Summary
observing some offenses are not invariably crimes of moral turpitude, so a court must look to not only the statutory definition of an offense, but also the particularized facts alleged in the indictment to determine whether an offense qualifies as an offense involving moral turpitude
Summary of this case from Baddourah v. McMasterOpinion
21334
November 20, 1980.
Deputy Appellate Defender Vance J. Bettis, of S.C. Commission of Appellate Defense, Columbia, for appellant. Atty. Gen. Daniel R. McLeod and Asst. Attys. Gen. Kay G. Crowe and Nan L. Black, Columbia, and Asst. Sol. Paul Deitrich, Walterboro, for respondent.
November 20, 1980.
Appellant was convicted of disturbing a school and assault and battery of a high and aggravated nature. He contends that error was committed by the lower court in admitting testimony concerning a prior conviction for assault and battery of a high and aggravated nature. We agree.

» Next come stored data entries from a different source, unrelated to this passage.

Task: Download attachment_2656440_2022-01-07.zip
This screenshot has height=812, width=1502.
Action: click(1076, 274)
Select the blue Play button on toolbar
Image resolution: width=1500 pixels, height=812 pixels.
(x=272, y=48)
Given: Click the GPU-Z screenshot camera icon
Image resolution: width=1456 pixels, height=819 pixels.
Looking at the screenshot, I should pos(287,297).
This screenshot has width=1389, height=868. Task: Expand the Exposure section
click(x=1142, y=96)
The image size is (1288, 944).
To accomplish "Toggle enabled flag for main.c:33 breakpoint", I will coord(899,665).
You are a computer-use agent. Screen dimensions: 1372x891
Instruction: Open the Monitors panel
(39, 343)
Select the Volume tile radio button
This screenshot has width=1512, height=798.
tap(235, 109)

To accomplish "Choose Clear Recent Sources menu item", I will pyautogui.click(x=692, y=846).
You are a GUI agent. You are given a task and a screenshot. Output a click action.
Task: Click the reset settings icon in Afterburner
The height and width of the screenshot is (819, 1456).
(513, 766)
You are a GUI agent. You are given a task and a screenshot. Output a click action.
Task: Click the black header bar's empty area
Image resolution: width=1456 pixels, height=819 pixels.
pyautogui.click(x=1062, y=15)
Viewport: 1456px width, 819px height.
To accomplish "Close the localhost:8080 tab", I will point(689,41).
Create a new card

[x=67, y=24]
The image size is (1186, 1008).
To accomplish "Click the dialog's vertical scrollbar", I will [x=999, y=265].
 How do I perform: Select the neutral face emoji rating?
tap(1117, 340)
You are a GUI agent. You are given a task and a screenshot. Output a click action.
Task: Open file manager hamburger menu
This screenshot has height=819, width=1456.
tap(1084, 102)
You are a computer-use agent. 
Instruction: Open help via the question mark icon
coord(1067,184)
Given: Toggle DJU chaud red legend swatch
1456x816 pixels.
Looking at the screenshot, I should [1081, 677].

Evidence of other crimes is not admissible to prove the character of a person in order to show that he acted in conformity therewith. State v. Lyle, 125 S.C. 406, 118 S.E. 803 (1925). The State contends, however, that the testimony in question was admissible as a crime of moral turpitude for the purpose of impeaching appellant's credibility. See State v. Lee, 269 S.C. 421, 237 S.E.2d 768 (1977). The crime of assault and battery of a high and aggravated nature does not, however, invariably constitute a crime of moral turpitude, since that determination depends on the facts of each particular case. See United States ex rel. Zaffarano v. Corsi, 63 F.2d 757 (2d Cir. 1933); Burford v. Commonwealth, 179 Va. 752, 20 S.E.2d 509 (1942).
Proof of the nature of a prior conviction must necessarily be confined to the inherent nature of the crime as defined by law and particularized by the indictment. More thorough proof of the underlying circumstances would possibly require an extensive hearing on collateral matters and therefore be adverse to the uniform and efficient administration of law. See United States ex rel. Manzella v. Zimmerman, 71 F. Supp. 534 (E.D. Pa. 1947). Since the crime of assault and battery of a high and aggravated nature does not necessarily constitute a crime of moral turpitude, and since the indictment for the prior conviction was not produced for review by the trial court, appellant's conviction must be reversed and the case remanded for a new trial. See State v. Harvey, 268 S.E.2d 587 (S.C. 1980).
LITTLEJOHN, J., dissents.
I respectfully dissent and would simply hold that assault and battery of a high and aggravated nature is not a crime of moral turpitude. I do so, well appreciating the fact that occasionally this offense may involve matters of moral turpitude, but I would not impose upon the trial judge the burden of determining which offenses (of which a witness or defendant has been convicted) meet the requirement. In my view, the rule set forth in the majority opinion would create more problems than it solved.